Yes! This produces exactly what I was looking for:

a <- c(1,2,3,4,5,6,7,8,9,10)
combn(a, 5)


Produces a matrix with 252 columns. Now All I need to do is remove the duplicates and I've got the 126 I was looking for!

0
Entering edit mode

combn(labels, 5) from the labels vector in my original post is exactly what I'm looking for.

4
Entering edit mode
10.7 years ago

You probably don't want permutations, since order doesn't matter, correct? I'm guessing you want all possible combinations of 5 from your vector of 10 (without replacement). Check out the functions 'permutations' and 'combinations' from package 'gregmisc'. If you want all possible comparisons of 5 samples versus 5 samples you can determine the remaining samples for each random combination of 5 and then remove duplicates with a combination of 'sort' and 'duplicated'. I think the code you want is below. That produces 252 possible combinations of 5 samples from your list of 10 and the 126 possible comparisons of 5 samples versus 5 samples.

library(gregmisc)
labels=c("case_1","case_2","case_3","case_4","case_5","control_1","control_2","control_3","control_4","control_5")

#Get all possible combinations of 5 samples (without replacement)
combos=combinations(n=10, r=5, v=labels)

#Get all possible comparisons of 5 samples vs 5 samples
getpair=function(x){return(labels[which(!labels %in% x)])}
combo_pairs=t(apply(combos,1,getpair))
comparisons=cbind(apply(combos,1,paste, collapse=" "),apply(combo_pairs,1,paste, collapse=" "))
comparisons.sort=t(apply(comparisons, 1, sort))
comparisons.uniq=comparisons[!duplicated(comparisons.sort),]


A small aside, this question might have been better posed to the statistics stackexchange where it was answered or stackoverflow [R tagged] where it has been addressed many times. It is not directly a bioinformatics problem, although I grant that it comes up in bioinformatics a lot, and my preferred solution is buried pretty deep in those sources.

0
Entering edit mode

Obi, I am interested in applying your code above to a similar problem but instead of two groups (control and case) I have three groups (control, caseA, caseB). I would like to permute the labels of the samples across the three phenotypes and then compare control vs caseA, control vs caseB, caseA vs caseB using limma-voom for differential expression. I have 4 patients in each group, so:

library(gtools)
labels=c("case_1A","case_2A","case_3A","case_4A","case_1B","case_2B","case_3B","case_4B","control_1","control_2","control_3","control_4")
combos=combinations(n=12, r=4, v=labels)


But then how can I obtain all possible comparisons: control vs caseA (4 vs 4) control vs caseB (4 vs 4) caseA vs caseB (4 vs 4) Should I use a similar function as the one you have above?

3
Entering edit mode
10.7 years ago
Neilfws 49k

It's not clear from your question precisely which combinations of labels you want to generate. If you have 10 sample labels (columns) and "all possible combinations" means "any label in any column once", you're looking at 10! = 3628800 combinations. If that's not what you mean, you need to define the problem more clearly.
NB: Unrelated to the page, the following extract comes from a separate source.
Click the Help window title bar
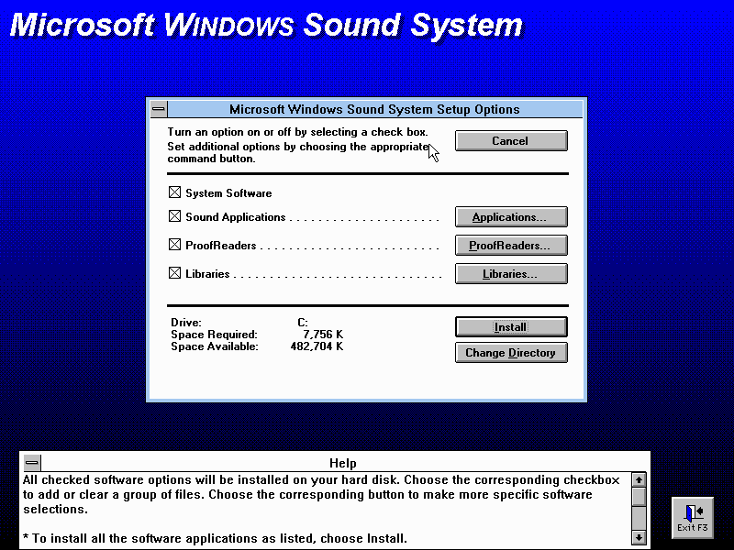Screen dimensions: 734x550 pyautogui.click(x=342, y=463)
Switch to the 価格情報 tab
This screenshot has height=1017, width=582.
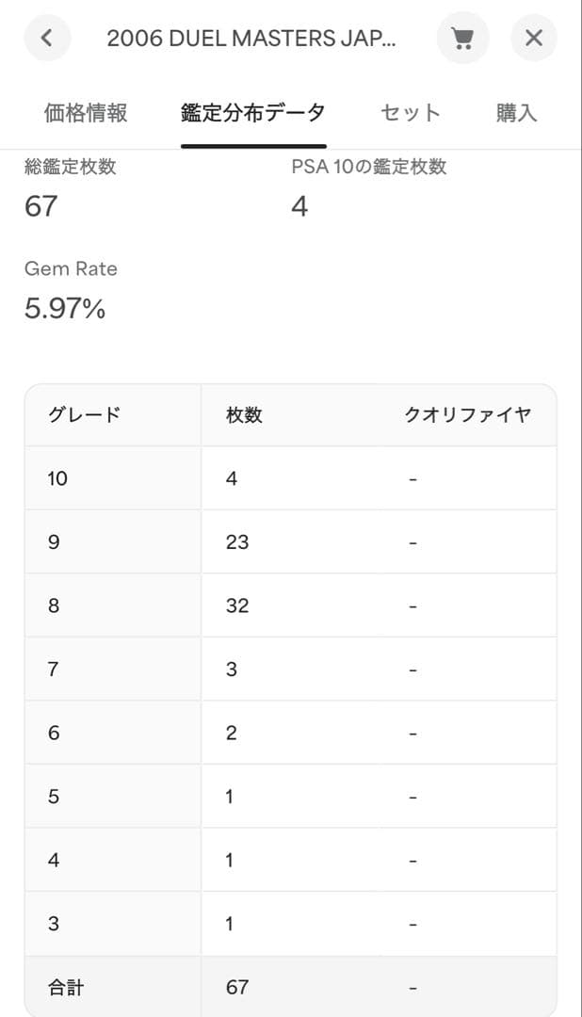coord(86,113)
Also, in microarray permutation testing, people have an unfortunate habit of using the word "permutation" to mean "number of times the labels were randomised" (e.g. "1000 permutations").
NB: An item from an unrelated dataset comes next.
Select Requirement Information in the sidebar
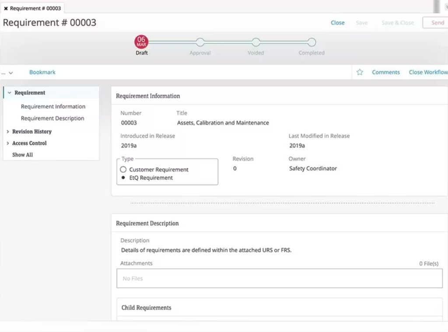Viewport: 448px width, 332px height. [53, 106]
I don't think you need to reinvent the wheel for this task. Search the Bioconductor website for permutation; there are several useful packages there, such as multtest.

0
Entering edit mode

+1 to this comment. Most likely one of the approaches described in multtest will do what you want without reinventing the wheel.

0
Entering edit mode

Fair point, for reasons very specific to this microarray platform and the analysis we're doing I need to run these permutations through limma though! Thanks for the suggestion though!